MEMORY_EVAL_SUITE=/workspace/evals/suites/app-build-functionality-sequence-codex-v1 \
docker compose -f evals/docker/app-build-sequence/compose.yml run --rm eval

The preserved prior websites live in evals/fixtures/app-build-sequence-codex-v1/. Keep those fixtures immutable unless intentionally replacing the historical baseline for a new evaluation version.

Conditions

Supported condition labels are no-memory, lexical, semantic, graph, and full-memory. Retrieval-backed conditions request explicit query retrieval modes, so lexical, semantic, and graph are isolated instead of relying on the currently configured full service path.

The query API fields used by eval are:

  • retrieval_mode
    • lexical: lexical candidates only
    • semantic: semantic candidates only
    • graph: graph candidates only
    • full-memory: lexical, semantic, graph, and relation boosts
  • answer_mode
    • auto: normal service behavior
    • deterministic: keep deterministic synthesis and skip LLM answer enrichment
    • llm: force LLM answer enrichment for Memory-backed grounded-answer evals

These fields are optional. Normal user queries omit them and keep full-memory, auto-answer behavior.

The no-memory condition has no retrieval channel, so retrieval items receive zero retrieval scores rather than being skipped. For grounded_answer and resume_quality items, memory eval run calls the configured OpenAI-compatible or Ollama [llm] client directly and scores the resulting text without Memory retrieval, project timeline, or resume context. This keeps provider I/O in mem-cli; mem-eval remains responsible for file formats, scoring, and statistics.

Memory-backed resume_quality conditions currently use the deterministic up-to-speed briefing (include_llm_summary = false) so the default comparison isolates Memory evidence and timeline value before adding another LLM summary step.

Profiles And Repeats

The default official profile is llm.
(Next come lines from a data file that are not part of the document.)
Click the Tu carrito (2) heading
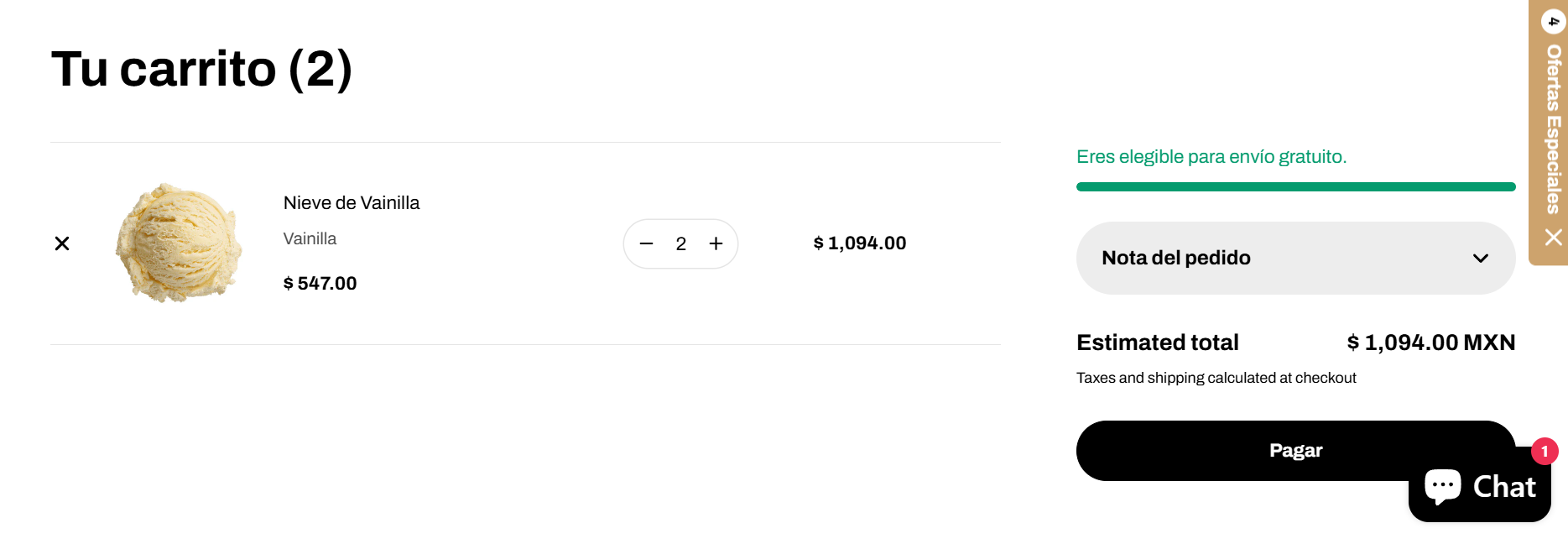1568x544 pixels. click(201, 69)
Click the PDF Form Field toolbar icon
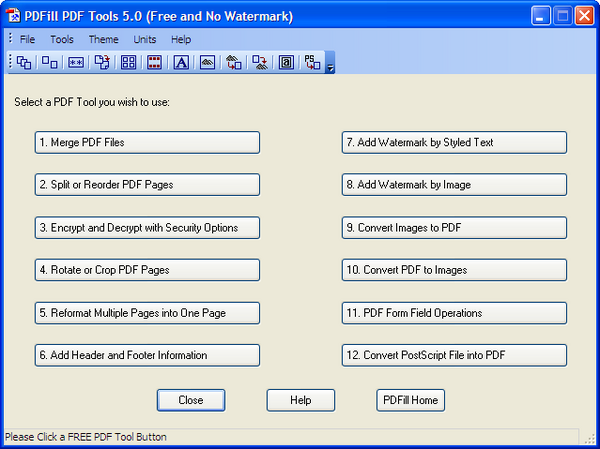The image size is (600, 449). 286,62
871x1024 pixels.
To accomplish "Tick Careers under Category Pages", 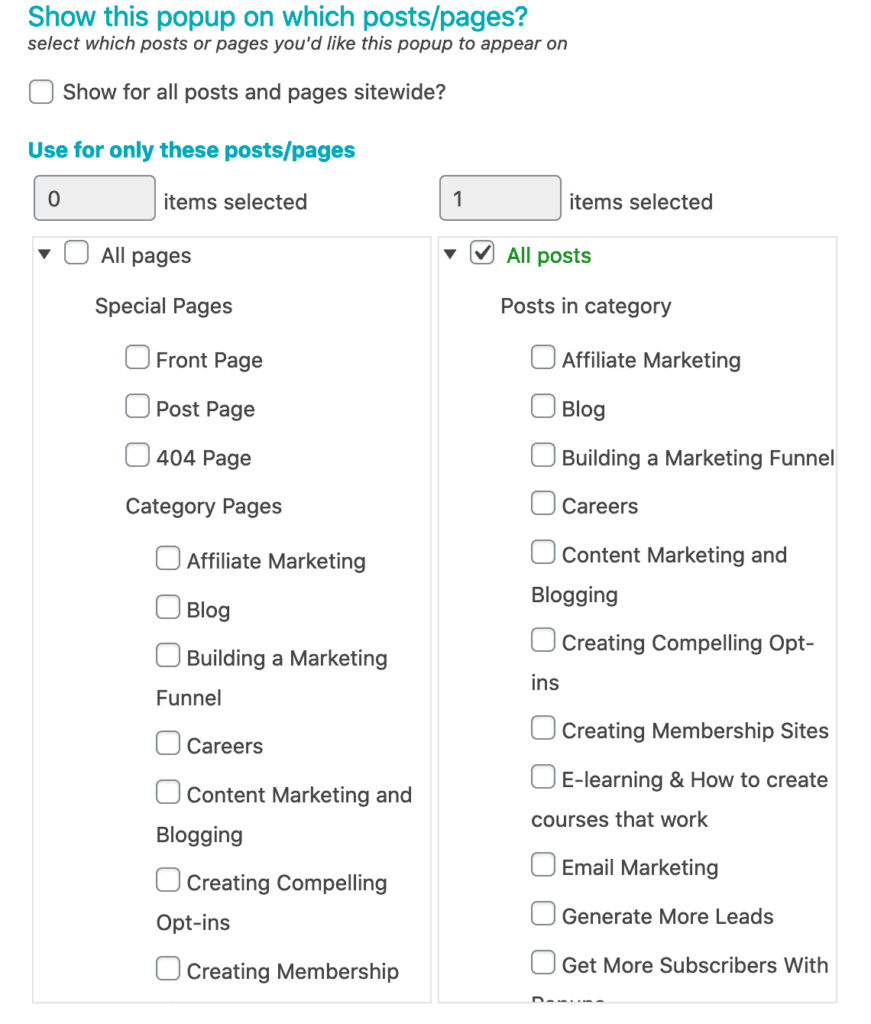I will pyautogui.click(x=168, y=744).
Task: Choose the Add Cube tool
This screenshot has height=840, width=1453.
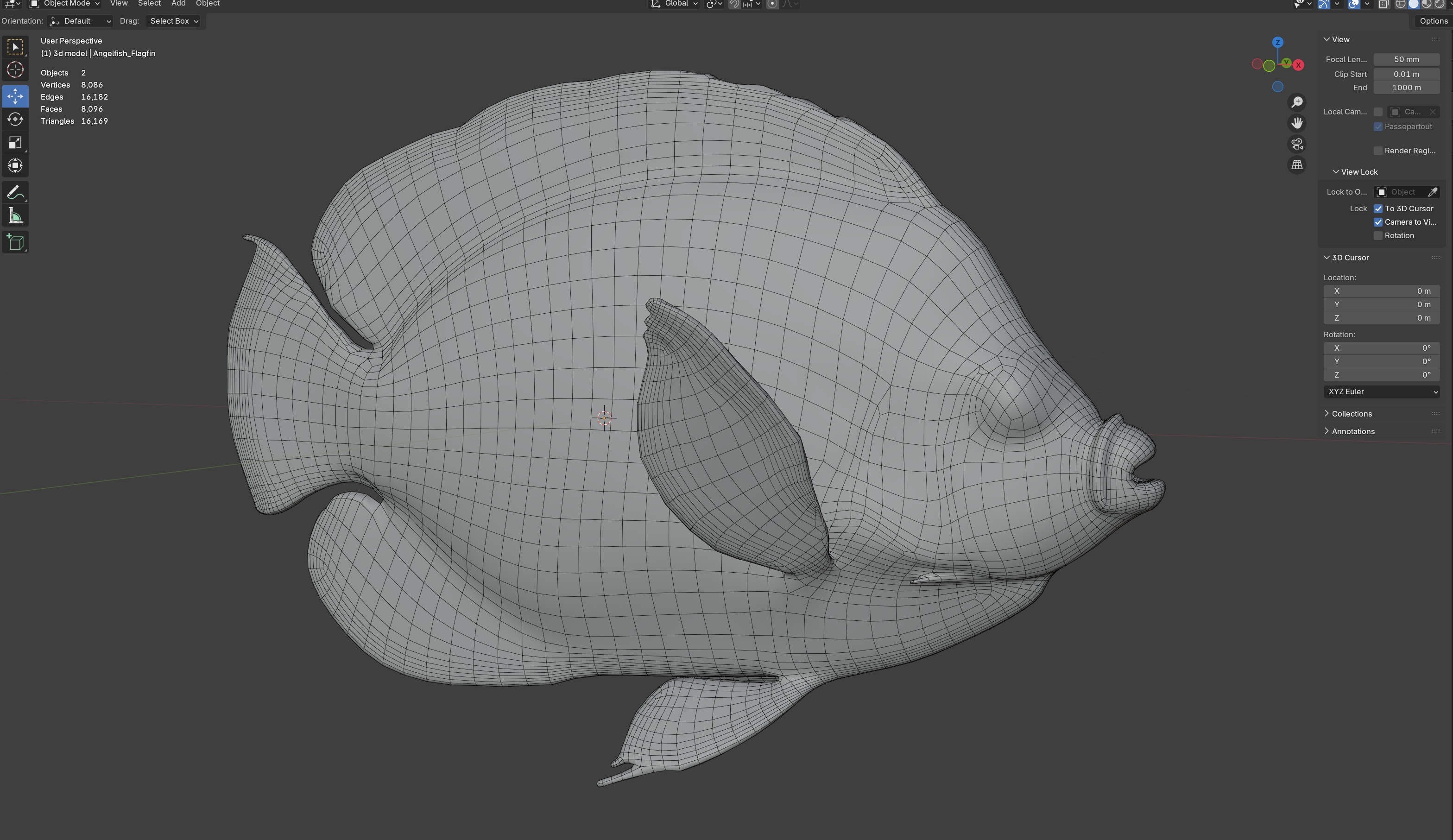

It uses the configured provider (openai_compatible or ollama) for the plain no-memory baseline and Memory-backed answer synthesis. Use --profile offline for CI-safe validation that must not depend on external network calls.

Use --repeat for provider-backed runs. Repeats are written as separate immutable artifacts sharing one run group id so flaky LLM behavior can be inspected instead of hidden.

Suite manifests can include suite_version, label_status, fixture, default_profile, default_repeats, and min_items. Treat label_status = "reviewed" as a benchmark quality claim: only set it after expected memories, assertions, forbidden assertions, and task commands have been reviewed.

Statistics

memory eval compare pairs results by item id and reports:

  • success-rate delta
  • McNemar exact p-value for binary success changes
  • per-metric baseline/candidate means
  • paired bootstrap 95% confidence intervals for metric deltas
  • token and latency deltas for paired items

Run artifacts include run_group_id, repeat_index, suite_checksum, fixture_checksum, config_fingerprint when supplied, git_head, service_version, per-item duration_ms, and per-item token usage. These fields are intended to make a published result reproducible enough to rerun against the same code, suite, and provider configuration.

This is enough to support claims such as “full memory improved Recall@k by 0.18 with a 95% CI of 0.09..0.26” once the suite has enough held-out items.

Eval results also preserve duration_ms and provider TokenUsage when the called path reports it. Those fields support cost and latency comparisons across plain LLM and Memory-backed conditions without changing the paired statistics format.

Benchmark Quality

The harness can automate execution and statistics, but benchmark validity still depends on reviewed item labels. Keep a held-out suite that is not used while tuning retrieval or prompts. The checked-in research-v1 suite is a seed suite; expand it to 100+ reviewed held-out items before making external claims.

Use memory eval doctor before expensive runs and memory eval gate before release claims. Gate policies live under evals/gates/ and should encode the minimum evidence expected for the release train.